Courting Disaster: Update 2001-2002

Consumer and Worker Protection

During this past Term, Justices Scalia and Thomas provided the decisive votes in two narrowly divided rulings favorable to employers. In Ragsdale v. Wolverine World Wide, Inc., 122 S.Ct. 1155 (2002), a 5-4 Court, with Thomas and Scalia joining the majority, invalidated a Labor Department regulation concerning implementation of the Family and Medical Leave Act (FMLA), which entitles employees to 12 weeks of unpaid leave in a one-year period for the family and medical-leave purposes specified in the Act. The regulation required an employer to give an employee individualized written notice that a particular absence would be considered leave under the FMLA. If such notice were not given, the leave would not count against the employee’s FMLA entitlement to 12 weeks of leave, with the result that, as a penalty for noncompliance, the employer could be required to give an employee additional leave beyond the amount provided in the Act. The Court majority did not believe that the Secretary of Labor had the authority to require employers to give employees more than the 12 weeks of leave specified in the Act. The Court therefore held that the regulation was contrary to the Act and outside the Secretary’s authority. The dissenting Justices discussed the importance of individualized notice to employees that particular leave is protected under the FMLA, would have held that the Secretary of Labor had the authority to require employers to provide such individualized notice, and concluded that nothing in the Act “constrains the Secretary’s ability to secure compliance with that requirement by refusing to count the leave against the employer’s statutory obligation . . ..”

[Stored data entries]
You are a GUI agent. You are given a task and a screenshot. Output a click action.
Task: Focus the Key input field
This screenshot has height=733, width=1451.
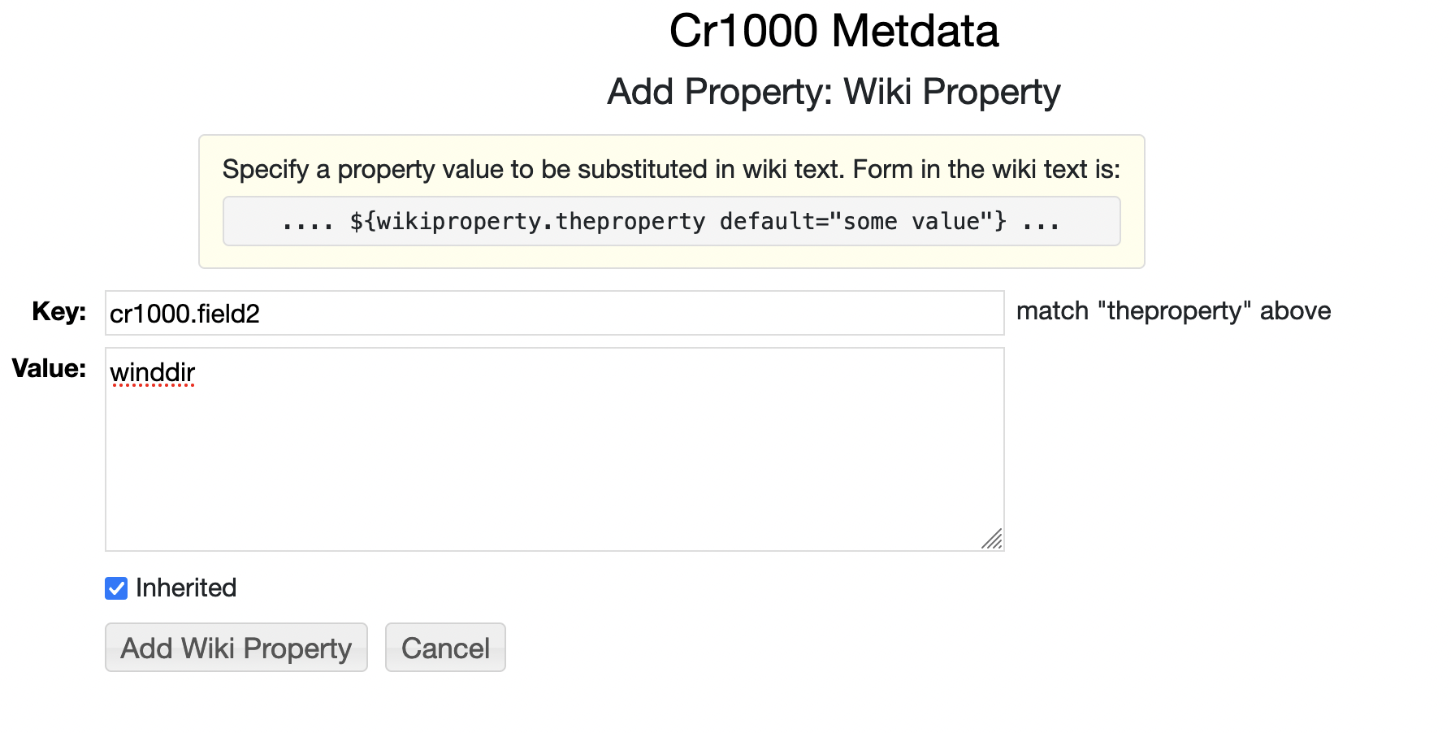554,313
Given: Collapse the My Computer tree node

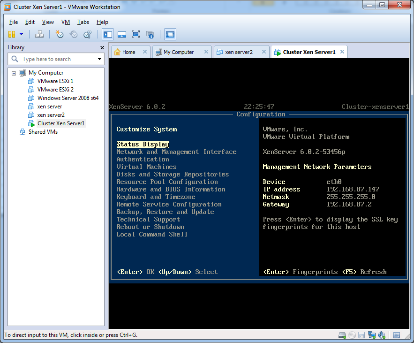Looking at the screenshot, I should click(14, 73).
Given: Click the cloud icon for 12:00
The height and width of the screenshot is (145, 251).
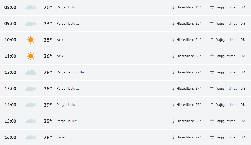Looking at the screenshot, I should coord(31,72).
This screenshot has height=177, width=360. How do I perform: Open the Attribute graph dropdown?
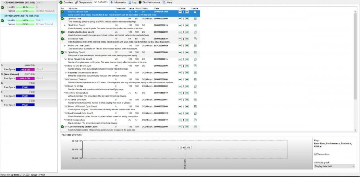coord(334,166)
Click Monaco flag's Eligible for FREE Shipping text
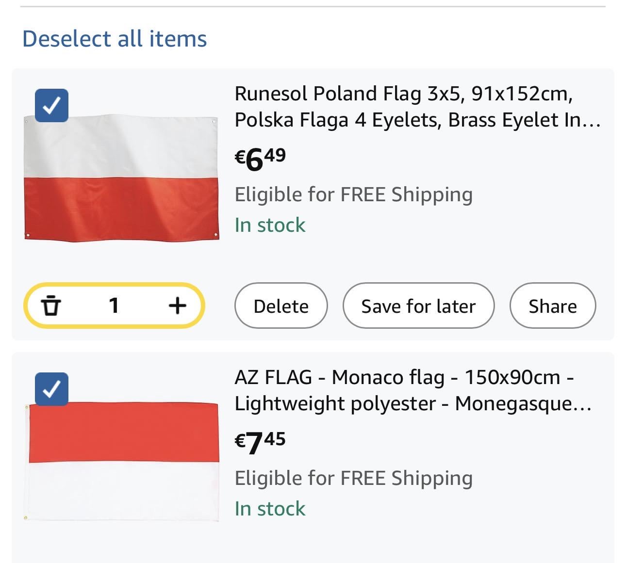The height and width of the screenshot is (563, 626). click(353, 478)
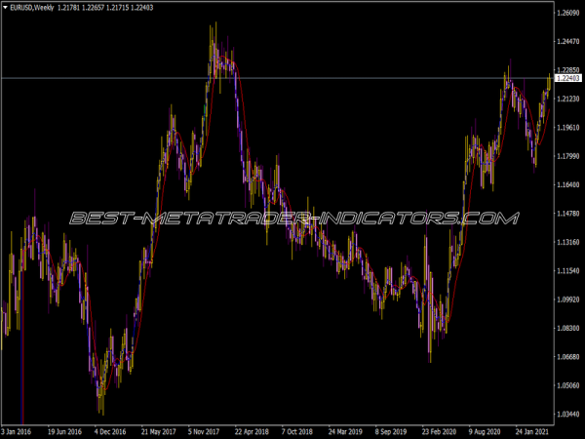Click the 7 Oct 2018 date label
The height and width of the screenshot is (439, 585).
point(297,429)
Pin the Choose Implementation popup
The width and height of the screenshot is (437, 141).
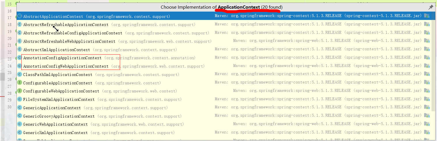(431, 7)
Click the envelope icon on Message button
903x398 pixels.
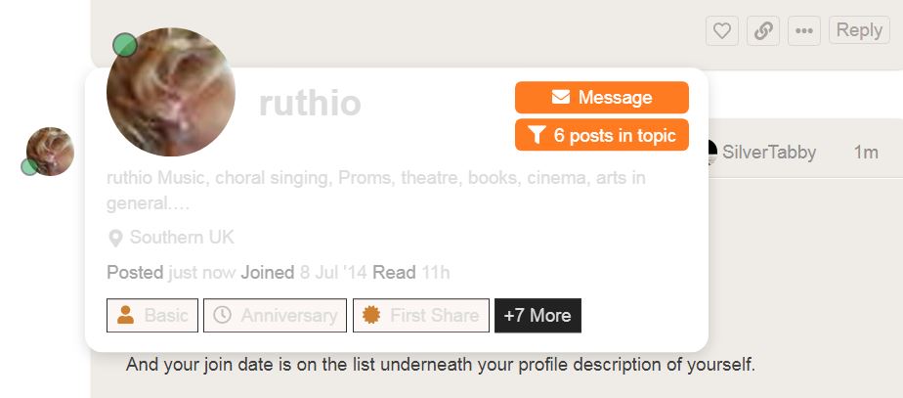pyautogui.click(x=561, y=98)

**Problem 1:**
Answer these about the text on the Ragsdale ruling, one line each:
(a) How many weeks of unpaid leave in a one-year period does the FMLA give employees?
(b) What was the vote in Ragsdale v. Wolverine World Wide, Inc.?
(c) What did the Court hold about the Labor Department regulation?
**Problem 2:**
Continue the text on the Ragsdale ruling from its final sentence.

**Task result 1:**
(a) 12 weeks.
(b) 5-4.
(c) It was contrary to the Act and outside the Secretary's authority.

**Task result 2:**
The Court’s ruling in Barnhart v. Sigmon Coal Co., Inc., 122 S.Ct. 941 (2002), concerned federal legislation intended to protect health care benefits for retired coal industry workers, the Coal Industry Retiree Health Benefit Act of 1992 (the Coal Act). In this case, the Court held, 6-3, that the Coal Act does not permit the Commissioner of Social Security to assign liability for retired coal miners’ health care benefits to a company that is the successor-in-interest to the business of another coal operator. Justice Scalia joined the majority opinion, which was written by Justice Thomas. The dissenting Justices decried the “absurd results” of the majority’s opinion, contending that it was an illogical interpretation of the Coal Act and contrary to the intent of Congress.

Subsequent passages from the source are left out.